Overthinking the future
In Homo Deus, Yuval Noah Harari sets out to present a sweeping history of the human race, explaining our rise and pondering our future. An odd decision, perhaps, because he’s already written one. Homo Deus takes ideas from its bestselling predecessor, Sapiens, and works them out at greater length.
Harari argues that mankind’s three great scourges – hunger, disease and war – have been ‘‘transformed from incomprehensible forces of nature into manageable challenges’’.
Our next project will be to conquer death, achieve bliss and ascend to godhead, riding a wave of advances in biotechnology and artificial intelligence.
We believe we can take on these challenges because humanism is the dominant ideology of the modern age but, he warns, humanism carries the seeds of its own destruction.
His book is less a prophecy, he says, than a prompt to consider the kind of future we want. If, for instance, the super-rich upgrade themselves into ageless superhumans tended by, or blended with, intelligent machines, what becomes of you and me?
And what happens next? We may understand the technologies, but will we understand the world these new humans create?
With source material spanning dozens of disciplines, the book is often interesting and occasionally fascinating.
Translated from the original Hebrew by the author, it’s also punchy and peppered with oneliners like ‘‘the greatest scientific discovery was the discovery of ignorance’’ and ‘‘God is dead, it just takes a while to get rid of the body’’.

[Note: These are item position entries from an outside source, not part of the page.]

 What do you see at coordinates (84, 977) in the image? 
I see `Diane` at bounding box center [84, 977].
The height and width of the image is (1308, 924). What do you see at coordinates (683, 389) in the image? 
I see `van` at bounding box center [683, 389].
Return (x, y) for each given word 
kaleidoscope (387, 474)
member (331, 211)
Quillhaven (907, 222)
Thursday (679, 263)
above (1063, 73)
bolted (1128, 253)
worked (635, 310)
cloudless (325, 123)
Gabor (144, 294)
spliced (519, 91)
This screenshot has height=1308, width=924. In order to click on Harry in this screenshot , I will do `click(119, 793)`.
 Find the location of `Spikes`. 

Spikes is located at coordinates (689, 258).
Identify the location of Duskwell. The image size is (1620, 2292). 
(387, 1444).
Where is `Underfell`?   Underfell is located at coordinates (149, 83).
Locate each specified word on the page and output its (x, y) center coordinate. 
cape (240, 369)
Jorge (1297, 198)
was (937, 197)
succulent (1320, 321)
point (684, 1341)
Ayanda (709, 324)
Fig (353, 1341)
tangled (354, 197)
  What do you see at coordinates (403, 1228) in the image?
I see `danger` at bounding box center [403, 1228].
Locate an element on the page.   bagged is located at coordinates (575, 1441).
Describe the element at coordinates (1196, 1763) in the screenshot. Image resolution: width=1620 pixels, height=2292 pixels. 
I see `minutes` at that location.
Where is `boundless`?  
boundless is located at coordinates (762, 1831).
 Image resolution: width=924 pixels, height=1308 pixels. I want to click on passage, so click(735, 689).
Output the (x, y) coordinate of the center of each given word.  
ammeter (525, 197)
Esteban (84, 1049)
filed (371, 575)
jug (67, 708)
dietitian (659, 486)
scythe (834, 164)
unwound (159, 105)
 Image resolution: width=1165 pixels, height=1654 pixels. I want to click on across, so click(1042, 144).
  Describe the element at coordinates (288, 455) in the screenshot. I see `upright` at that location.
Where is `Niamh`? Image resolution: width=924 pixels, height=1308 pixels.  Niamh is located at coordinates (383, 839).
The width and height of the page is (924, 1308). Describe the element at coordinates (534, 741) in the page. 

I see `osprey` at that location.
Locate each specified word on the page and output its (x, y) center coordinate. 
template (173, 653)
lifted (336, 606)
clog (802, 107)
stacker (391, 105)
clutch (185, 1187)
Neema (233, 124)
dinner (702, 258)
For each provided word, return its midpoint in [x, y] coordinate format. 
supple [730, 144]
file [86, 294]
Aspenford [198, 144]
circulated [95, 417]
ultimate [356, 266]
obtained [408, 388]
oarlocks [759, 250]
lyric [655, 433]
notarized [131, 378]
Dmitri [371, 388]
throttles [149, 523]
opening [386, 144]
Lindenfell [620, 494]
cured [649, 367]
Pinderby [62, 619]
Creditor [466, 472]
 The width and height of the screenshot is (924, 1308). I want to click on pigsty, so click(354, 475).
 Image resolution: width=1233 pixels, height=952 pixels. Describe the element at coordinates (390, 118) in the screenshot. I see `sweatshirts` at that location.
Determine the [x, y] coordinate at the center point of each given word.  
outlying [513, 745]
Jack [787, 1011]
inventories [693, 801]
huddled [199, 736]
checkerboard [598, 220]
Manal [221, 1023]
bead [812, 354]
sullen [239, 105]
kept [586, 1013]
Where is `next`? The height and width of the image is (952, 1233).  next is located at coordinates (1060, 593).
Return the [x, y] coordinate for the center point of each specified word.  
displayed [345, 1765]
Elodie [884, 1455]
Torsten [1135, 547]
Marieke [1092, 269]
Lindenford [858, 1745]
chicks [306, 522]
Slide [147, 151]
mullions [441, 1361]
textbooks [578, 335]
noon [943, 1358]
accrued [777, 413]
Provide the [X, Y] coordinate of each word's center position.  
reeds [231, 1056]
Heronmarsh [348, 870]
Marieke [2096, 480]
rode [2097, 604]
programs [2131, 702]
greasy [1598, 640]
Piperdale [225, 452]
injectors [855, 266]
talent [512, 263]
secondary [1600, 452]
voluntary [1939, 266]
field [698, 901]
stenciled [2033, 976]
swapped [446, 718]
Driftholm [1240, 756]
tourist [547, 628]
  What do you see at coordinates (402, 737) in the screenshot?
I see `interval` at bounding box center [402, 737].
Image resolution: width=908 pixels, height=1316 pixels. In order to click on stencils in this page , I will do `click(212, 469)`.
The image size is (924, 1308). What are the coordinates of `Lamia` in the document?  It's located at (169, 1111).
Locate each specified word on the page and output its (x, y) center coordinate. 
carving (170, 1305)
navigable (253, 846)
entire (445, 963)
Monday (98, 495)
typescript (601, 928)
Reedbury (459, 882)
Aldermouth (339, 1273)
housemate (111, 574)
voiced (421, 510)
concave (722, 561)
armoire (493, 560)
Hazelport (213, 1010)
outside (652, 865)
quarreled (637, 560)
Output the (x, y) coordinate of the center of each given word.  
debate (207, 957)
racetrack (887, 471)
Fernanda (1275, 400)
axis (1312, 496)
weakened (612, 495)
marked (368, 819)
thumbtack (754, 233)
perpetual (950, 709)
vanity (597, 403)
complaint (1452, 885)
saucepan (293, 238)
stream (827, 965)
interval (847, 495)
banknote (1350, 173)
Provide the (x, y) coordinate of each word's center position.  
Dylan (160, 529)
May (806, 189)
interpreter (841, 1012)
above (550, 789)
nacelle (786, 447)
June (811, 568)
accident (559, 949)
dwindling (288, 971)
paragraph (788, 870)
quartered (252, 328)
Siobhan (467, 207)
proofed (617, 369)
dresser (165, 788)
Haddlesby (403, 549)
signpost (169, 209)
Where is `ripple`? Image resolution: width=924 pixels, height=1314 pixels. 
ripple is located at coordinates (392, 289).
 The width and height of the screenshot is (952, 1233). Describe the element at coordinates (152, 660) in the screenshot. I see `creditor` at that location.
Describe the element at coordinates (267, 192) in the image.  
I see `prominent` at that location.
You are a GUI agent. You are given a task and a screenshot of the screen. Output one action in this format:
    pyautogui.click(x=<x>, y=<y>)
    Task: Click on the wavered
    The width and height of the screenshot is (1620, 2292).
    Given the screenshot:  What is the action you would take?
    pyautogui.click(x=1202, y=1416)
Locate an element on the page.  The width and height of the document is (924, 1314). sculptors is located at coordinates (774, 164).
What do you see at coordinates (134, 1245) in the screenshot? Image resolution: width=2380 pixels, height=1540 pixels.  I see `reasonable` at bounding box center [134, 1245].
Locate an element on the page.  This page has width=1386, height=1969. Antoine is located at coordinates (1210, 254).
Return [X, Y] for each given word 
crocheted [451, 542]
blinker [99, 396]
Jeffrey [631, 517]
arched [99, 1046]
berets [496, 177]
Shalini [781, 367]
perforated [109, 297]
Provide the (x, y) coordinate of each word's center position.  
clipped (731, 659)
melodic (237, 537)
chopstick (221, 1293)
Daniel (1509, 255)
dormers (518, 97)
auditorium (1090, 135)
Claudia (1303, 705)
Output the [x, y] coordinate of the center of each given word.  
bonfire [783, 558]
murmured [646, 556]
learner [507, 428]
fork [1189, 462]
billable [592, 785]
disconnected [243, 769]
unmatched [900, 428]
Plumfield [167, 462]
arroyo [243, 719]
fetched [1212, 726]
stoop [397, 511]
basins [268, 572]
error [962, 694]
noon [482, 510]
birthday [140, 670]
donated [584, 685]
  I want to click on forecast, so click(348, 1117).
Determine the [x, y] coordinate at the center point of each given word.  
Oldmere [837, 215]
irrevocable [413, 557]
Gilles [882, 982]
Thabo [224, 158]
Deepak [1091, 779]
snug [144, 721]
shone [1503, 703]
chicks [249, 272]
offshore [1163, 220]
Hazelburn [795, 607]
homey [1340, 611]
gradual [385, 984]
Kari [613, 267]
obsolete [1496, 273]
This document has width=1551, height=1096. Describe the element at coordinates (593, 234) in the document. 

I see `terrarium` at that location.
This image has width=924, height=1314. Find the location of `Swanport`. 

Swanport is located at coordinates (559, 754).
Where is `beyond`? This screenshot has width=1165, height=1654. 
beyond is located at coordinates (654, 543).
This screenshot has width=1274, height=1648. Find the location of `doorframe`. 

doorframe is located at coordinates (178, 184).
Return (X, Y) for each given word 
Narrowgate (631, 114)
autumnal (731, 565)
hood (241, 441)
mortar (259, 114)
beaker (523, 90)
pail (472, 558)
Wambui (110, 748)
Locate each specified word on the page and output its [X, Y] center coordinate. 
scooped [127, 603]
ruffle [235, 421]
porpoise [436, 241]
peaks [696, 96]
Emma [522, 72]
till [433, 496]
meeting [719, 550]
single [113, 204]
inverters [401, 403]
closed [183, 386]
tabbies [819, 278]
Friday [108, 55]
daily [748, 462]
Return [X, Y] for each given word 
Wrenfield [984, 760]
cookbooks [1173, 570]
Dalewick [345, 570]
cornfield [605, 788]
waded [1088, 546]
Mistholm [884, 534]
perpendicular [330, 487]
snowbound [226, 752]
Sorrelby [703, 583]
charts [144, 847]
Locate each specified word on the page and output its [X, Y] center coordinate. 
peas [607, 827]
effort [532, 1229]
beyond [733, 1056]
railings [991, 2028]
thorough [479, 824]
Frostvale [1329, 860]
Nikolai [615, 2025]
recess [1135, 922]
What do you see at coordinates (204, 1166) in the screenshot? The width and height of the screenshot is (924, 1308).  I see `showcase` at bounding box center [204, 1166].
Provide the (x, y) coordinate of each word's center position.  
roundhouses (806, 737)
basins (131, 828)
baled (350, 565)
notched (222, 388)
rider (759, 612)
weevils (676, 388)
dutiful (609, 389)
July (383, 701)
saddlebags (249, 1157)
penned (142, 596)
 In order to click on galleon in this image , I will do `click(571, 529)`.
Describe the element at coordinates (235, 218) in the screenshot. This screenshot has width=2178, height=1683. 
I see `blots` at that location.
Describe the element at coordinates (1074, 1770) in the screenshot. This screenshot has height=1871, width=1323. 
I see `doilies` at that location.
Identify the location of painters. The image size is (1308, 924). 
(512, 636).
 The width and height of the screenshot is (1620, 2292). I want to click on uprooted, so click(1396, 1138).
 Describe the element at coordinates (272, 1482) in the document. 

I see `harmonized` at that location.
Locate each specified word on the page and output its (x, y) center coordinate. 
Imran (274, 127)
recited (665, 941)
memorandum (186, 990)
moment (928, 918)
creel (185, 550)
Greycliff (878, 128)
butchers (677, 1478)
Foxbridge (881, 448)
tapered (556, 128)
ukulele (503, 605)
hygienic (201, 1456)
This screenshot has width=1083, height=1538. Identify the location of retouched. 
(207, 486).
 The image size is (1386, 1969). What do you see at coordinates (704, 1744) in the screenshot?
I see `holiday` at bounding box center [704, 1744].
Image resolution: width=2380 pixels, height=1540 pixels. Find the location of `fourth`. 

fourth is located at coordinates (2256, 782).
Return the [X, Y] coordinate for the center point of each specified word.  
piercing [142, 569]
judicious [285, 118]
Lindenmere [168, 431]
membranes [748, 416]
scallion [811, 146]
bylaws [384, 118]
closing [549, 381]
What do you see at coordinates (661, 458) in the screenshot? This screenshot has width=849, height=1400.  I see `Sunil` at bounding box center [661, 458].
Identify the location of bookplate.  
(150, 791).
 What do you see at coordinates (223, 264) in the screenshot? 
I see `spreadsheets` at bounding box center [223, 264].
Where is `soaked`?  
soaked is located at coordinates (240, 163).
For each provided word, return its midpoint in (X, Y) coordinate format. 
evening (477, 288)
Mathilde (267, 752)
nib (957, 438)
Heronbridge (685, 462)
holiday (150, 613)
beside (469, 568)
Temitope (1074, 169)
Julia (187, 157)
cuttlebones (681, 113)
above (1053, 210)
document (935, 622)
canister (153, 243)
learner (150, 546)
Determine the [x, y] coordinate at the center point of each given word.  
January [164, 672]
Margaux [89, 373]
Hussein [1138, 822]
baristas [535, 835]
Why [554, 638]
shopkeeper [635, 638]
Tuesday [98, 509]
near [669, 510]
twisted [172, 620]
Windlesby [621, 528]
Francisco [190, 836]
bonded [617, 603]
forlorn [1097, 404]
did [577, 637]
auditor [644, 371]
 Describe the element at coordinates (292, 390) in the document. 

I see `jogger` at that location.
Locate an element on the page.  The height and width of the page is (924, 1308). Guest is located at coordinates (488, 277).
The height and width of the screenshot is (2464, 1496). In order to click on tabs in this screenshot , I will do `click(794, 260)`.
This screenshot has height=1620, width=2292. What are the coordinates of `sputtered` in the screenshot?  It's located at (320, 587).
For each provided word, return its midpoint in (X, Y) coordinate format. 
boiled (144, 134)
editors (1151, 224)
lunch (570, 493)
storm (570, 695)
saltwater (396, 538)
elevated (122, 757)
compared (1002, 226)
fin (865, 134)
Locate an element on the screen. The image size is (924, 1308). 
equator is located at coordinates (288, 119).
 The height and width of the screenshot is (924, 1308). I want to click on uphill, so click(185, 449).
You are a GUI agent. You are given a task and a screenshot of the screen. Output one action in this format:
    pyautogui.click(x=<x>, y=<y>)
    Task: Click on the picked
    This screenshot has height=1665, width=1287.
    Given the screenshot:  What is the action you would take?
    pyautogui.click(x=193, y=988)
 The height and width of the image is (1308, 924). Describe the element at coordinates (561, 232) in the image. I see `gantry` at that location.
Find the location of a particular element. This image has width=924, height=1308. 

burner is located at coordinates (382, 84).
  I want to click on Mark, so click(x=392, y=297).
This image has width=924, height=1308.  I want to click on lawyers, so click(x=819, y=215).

But it’s not always convincing. Too many arguments are based on unsupported assertions and dodgy logic to give you the confidence to follow Harari to his destination.
And if you do ride along, he sometimes drops you off just when you think you’re getting somewhere. In an extended attack on factory farming, for example, he takes issue with the selfcentredness of humanism, pointing out that some scientists (and in a world-first, New Zealand’s animal welfare laws) argue that animals are sentient.
Should we replace humanism with sentientism? He doesn’t say. But if you’re going to try to tear down an entire system of belief, I reckon it’s only polite to offer an alternative.
I’m not sure who Harari is writing for either. A fellow historian might appreciate his lengthy dissertation on Humanism Then and Now, but it seems too abstract and academic to be of wider interest.
His transhumanist musings might appeal to technophiles, but I imagine most of them would prefer the true-believer visions of boffin prophets like Ray Kurzweil to Harari’s once-over-lightly survey.
He risks losing the secular by branding humanism a religion, and the religious when he calls their beliefs ‘‘infantile delusion’’. Not much of an audience left after that.